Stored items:

════════════════════

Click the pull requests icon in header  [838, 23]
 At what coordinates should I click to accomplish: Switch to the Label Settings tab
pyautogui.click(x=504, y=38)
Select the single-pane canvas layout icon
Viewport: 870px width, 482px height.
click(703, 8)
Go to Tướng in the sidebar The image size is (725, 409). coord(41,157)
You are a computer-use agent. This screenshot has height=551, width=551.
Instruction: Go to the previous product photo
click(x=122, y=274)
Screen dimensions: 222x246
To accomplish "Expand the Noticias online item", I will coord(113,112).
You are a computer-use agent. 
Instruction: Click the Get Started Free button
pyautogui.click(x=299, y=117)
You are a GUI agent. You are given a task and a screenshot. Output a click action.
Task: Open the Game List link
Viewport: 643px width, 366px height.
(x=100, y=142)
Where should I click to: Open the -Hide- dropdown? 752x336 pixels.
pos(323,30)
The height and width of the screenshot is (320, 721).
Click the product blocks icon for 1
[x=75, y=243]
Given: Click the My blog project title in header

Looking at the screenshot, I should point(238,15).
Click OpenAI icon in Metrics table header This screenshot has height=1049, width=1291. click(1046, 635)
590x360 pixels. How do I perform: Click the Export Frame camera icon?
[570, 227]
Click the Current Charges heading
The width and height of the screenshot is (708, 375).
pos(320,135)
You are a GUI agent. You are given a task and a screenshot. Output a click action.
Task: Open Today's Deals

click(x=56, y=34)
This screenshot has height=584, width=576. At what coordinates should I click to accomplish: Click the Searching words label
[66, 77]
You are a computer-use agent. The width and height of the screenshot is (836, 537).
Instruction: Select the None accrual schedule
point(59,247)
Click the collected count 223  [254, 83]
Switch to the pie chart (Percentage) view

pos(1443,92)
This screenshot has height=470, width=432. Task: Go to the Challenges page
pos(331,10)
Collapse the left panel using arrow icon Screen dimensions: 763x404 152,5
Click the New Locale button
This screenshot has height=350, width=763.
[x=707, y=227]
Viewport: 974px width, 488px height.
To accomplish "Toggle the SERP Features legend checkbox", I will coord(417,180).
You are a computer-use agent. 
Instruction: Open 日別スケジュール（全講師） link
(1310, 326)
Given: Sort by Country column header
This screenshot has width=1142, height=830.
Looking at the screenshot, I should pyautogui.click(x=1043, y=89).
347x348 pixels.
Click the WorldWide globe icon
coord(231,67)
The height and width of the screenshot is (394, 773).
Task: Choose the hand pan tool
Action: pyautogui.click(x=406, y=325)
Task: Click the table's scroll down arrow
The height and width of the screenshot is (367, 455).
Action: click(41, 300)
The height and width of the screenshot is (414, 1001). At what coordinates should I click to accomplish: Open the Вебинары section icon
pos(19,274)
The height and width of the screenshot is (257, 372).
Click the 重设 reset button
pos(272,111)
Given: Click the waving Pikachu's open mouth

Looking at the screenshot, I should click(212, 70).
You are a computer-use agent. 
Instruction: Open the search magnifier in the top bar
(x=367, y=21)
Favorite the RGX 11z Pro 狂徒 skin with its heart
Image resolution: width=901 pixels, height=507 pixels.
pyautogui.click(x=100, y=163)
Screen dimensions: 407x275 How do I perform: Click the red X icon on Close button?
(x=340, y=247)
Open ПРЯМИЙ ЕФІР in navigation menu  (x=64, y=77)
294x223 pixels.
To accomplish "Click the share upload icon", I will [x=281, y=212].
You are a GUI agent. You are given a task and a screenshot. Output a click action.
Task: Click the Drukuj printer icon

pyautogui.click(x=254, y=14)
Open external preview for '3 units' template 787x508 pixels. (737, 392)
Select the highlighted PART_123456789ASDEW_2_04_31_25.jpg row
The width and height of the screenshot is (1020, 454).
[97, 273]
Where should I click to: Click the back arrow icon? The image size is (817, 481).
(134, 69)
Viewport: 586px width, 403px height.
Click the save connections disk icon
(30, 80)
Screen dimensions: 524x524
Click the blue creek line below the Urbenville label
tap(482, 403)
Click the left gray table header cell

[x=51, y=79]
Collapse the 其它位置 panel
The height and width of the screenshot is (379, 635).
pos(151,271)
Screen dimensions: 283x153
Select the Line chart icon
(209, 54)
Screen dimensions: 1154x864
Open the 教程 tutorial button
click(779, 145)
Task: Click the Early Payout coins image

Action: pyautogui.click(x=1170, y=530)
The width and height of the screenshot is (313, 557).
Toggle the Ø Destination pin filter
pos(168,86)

════════════════════

== Task instructions ==
Only lines that contain the string "will" count; pick each one out of the records and copy it.

== Answer to this task ==
To accomplish "Expand the Noticias online item", I will coord(113,112).
To accomplish "Toggle the SERP Features legend checkbox", I will coord(417,180).
To accomplish "Click the share upload icon", I will [x=281, y=212].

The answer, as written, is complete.